En una nueva edición de Al costado de la cancha, el espacio político de Mate al Rey (191), se reunió el tridente compuesto por Sergio Rizenverg en la conducción, junto a Riquelme y Gustavo Burgos sobre el gramado político del presente. El tema central: el cierre del ciclo político encarnado por el gobierno de Gabriel Boric, su carácter contrainsurgente, y los contornos del nuevo orden que se cocina bajo la sombra del calendario electoral.
El gobierno de Boric no fue un proyecto de transformación, sino una operación quirúrgica para desactivar el potencial revolucionario del levantamiento popular de octubre de 2019. Tal como se analizó en el programa, su mandato debe entenderse como la culminación del «abrazo del Estado» a una generación de luchadores que, con el paso de los años, fueron absorbidos, cooptados y reconvertidos en administradores de lo existente. La represión sistemática, la militarización del Wallmapu, la Ley Naín-Retamal, la prisión política de decenas de luchadores y el abandono total del programa original son síntomas de esta regresión política cuidadosamente planificada.
La coyuntura electoral refuerza este viraje reaccionario. Las opciones que se ofrecen al electorado no escapan del marco del orden contrarrevolucionario: por la derecha, José Antonio Kast; por la “izquierda”, Jeannette Jara. Esta polarización ficticia solo encubre una continuidad institucional del proyecto de restauración, con una sola prioridad impuesta por los medios hegemónicos: la «inseguridad», entendida exclusivamente como delincuencia común e inmigración, desplazando así los verdaderos flagelos sociales —precariedad laboral, represión, colusión empresarial, corrupción política— del centro del debate.
El programa repasó también eventos clave de las últimas semanas. Uno de ellos fue el foro “Democracia Siempre”, verdadera cumbre de la izquierda domesticada, reunida bajo el ala del imperialismo liberal y el financiamiento europeo, destinada a blindar el régimen. Se discutió también la crisis interna de la derecha, expresada en la carta de un sector empresarial que, aunque con ruido, no logró sumar a los principales grupos económicos del país: ni Luksic, ni Angelini, ni Matte, ni Saieh suscribieron el documento, reflejando una fractura entre los gestores políticos y los detentores reales del poder económico.
En otro plano, se abordó la situación de Mauricio Hernández Norambuena, el “Comandante Ramiro”, prisionero político chileno sometido a condiciones de aislamiento extremo, tanto en Brasil como actualmente en Chile. Riquelme, ex preso político y camarada de Hernández, expuso la necesidad urgente de luchar por su libertad, ya sea por la vía del indulto o mediante una amplia campaña de denuncia internacional. El caso de Ramiro es paradigmático: revela no solo la continuidad de la prisión política en democracia, sino la complicidad de los gobiernos postdictatoriales en el castigo ejemplar a quienes encarnaron la resistencia armada contra la dictadura.

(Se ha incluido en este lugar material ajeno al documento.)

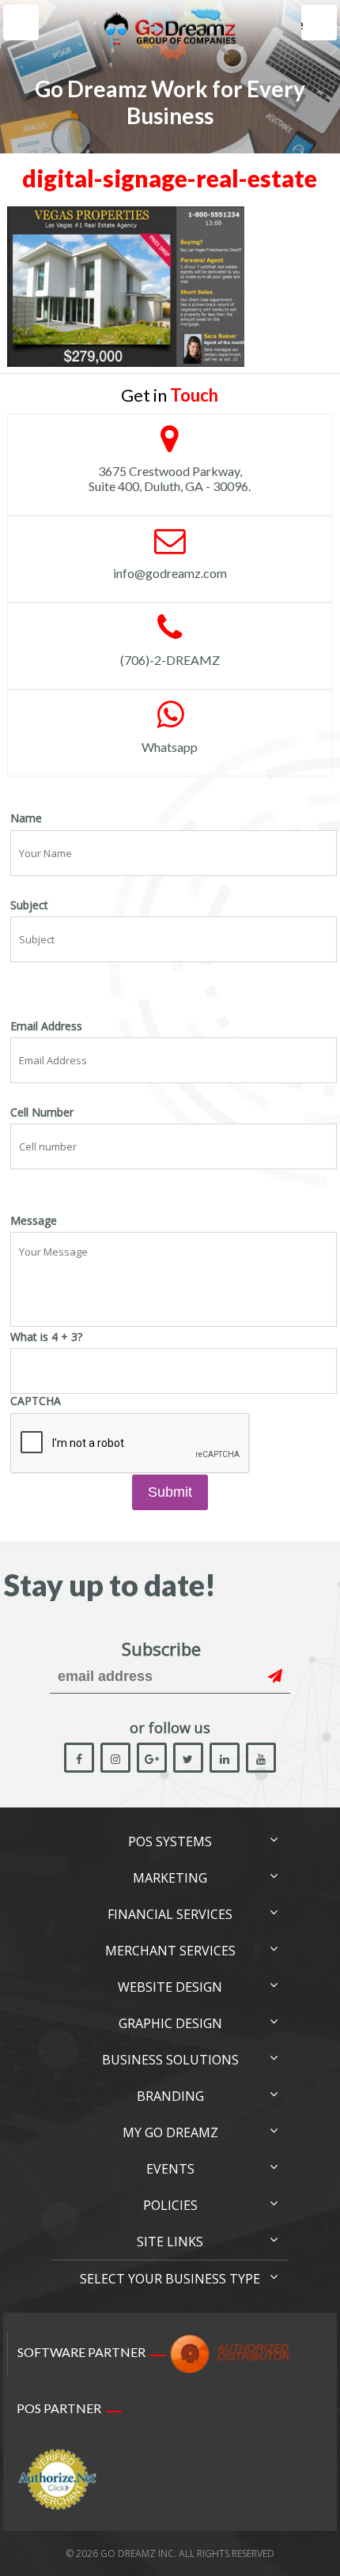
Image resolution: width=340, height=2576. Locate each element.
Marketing (170, 1878)
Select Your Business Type (170, 2278)
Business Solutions (170, 2059)
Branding (170, 2096)
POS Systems (170, 1841)
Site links (170, 2241)
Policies (170, 2205)
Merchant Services (170, 1950)
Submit (170, 1492)
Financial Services (170, 1914)
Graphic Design (170, 2023)
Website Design (170, 1987)
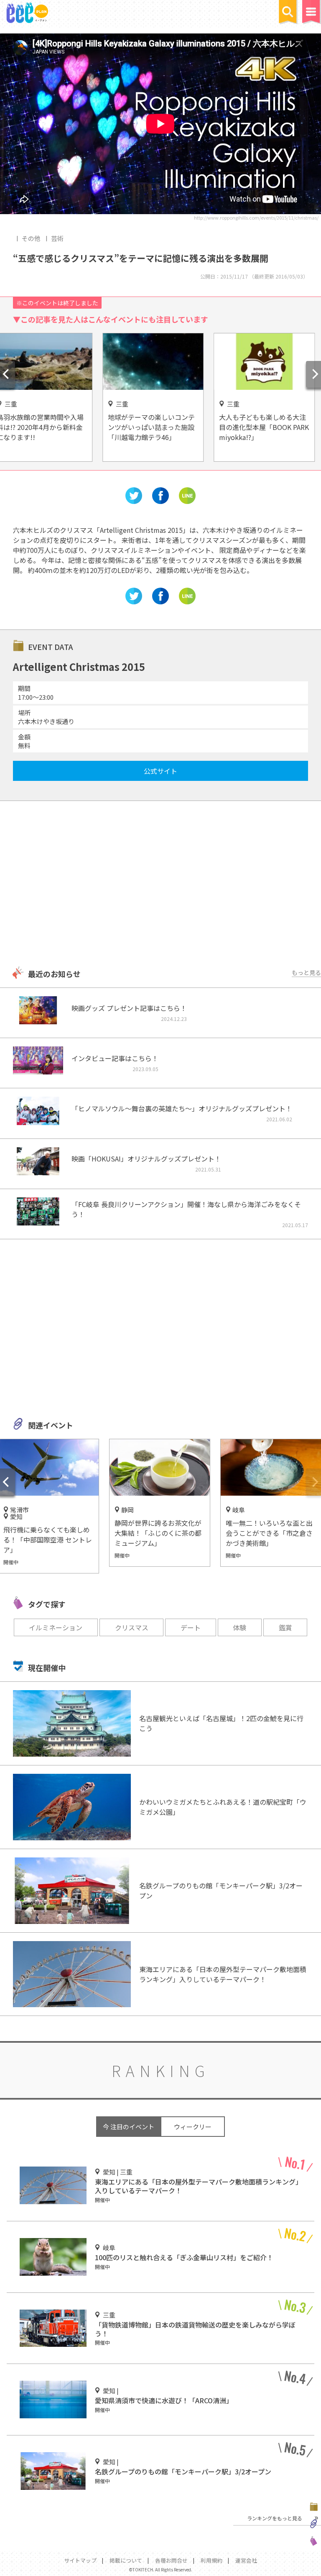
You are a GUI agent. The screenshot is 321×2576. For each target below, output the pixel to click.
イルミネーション (55, 1627)
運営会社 (246, 2560)
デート (191, 1627)
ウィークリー (192, 2126)
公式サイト (160, 771)
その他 (31, 238)
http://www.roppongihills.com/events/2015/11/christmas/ (256, 217)
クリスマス (131, 1627)
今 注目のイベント (128, 2126)
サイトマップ (80, 2560)
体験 (239, 1627)
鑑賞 (285, 1627)
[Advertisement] (160, 884)
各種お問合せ (171, 2560)
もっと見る (306, 972)
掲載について (126, 2560)
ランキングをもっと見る (274, 2518)
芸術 (57, 238)
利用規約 (211, 2560)
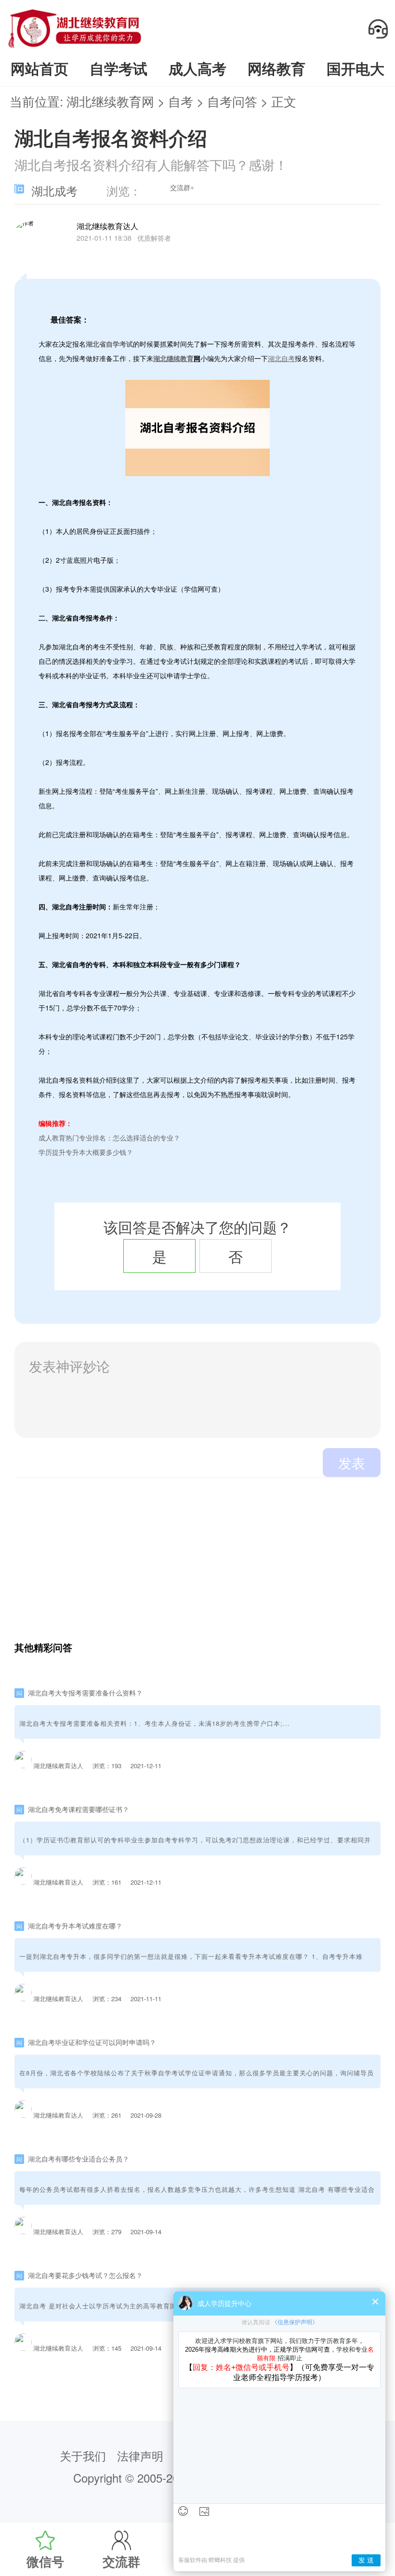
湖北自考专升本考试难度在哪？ (75, 1925)
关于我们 (83, 2455)
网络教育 (276, 68)
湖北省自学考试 (109, 344)
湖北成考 (54, 191)
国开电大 (355, 68)
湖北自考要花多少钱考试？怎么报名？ (85, 2275)
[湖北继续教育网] (75, 47)
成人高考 (197, 68)
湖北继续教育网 (110, 101)
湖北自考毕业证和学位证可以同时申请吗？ (92, 2042)
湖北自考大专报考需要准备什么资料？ (85, 1692)
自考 (180, 101)
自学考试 (118, 68)
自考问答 (232, 101)
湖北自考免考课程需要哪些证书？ (78, 1809)
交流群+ (182, 188)
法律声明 (140, 2455)
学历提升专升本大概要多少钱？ (86, 1152)
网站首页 (39, 68)
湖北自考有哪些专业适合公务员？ (78, 2158)
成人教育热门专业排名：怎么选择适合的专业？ (109, 1137)
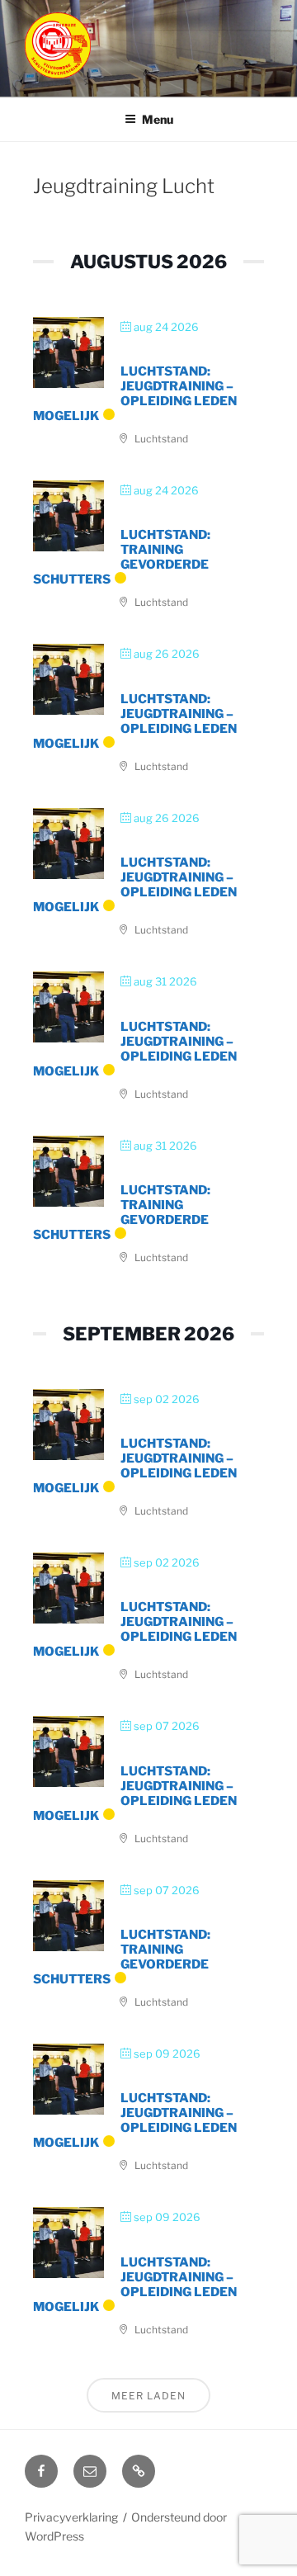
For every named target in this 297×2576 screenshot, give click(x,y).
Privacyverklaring (71, 2517)
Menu (157, 119)
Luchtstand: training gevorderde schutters (121, 557)
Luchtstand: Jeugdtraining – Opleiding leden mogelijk (135, 393)
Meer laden (148, 2395)
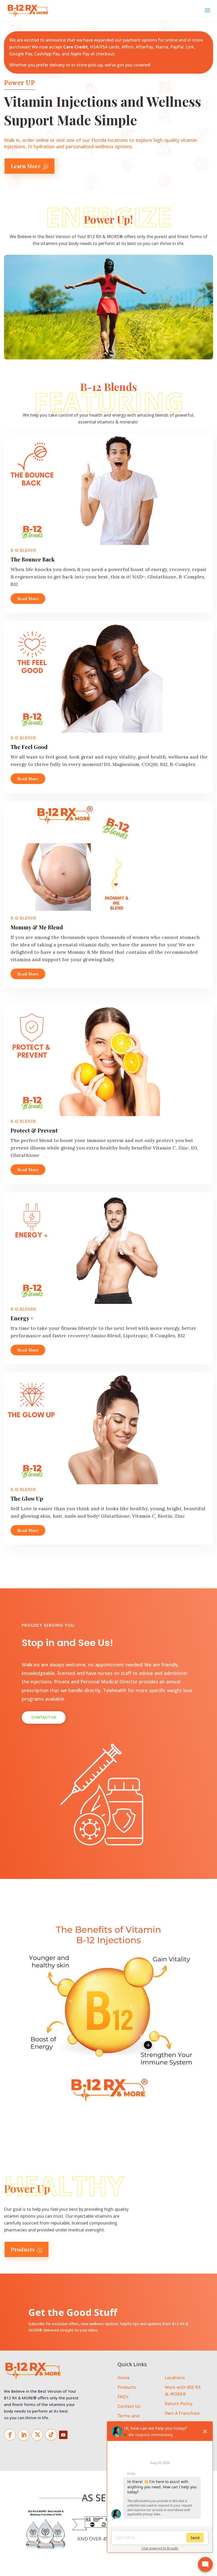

El programa finalizó con un homenaje al 26 de julio, fecha emblemática de la Revolución Cubana y del asalto al Cuartel Moncada. Más que un ritual nostálgico, se trató de una reafirmación del horizonte revolucionario como única alternativa real frente al circo electoral, la represión institucional y la decadencia de la democracia liberal.
En tiempos de restauración y engaño, recordar la vía insurreccional del pueblo cubano es, más que nunca, una tarea de urgencia histórica.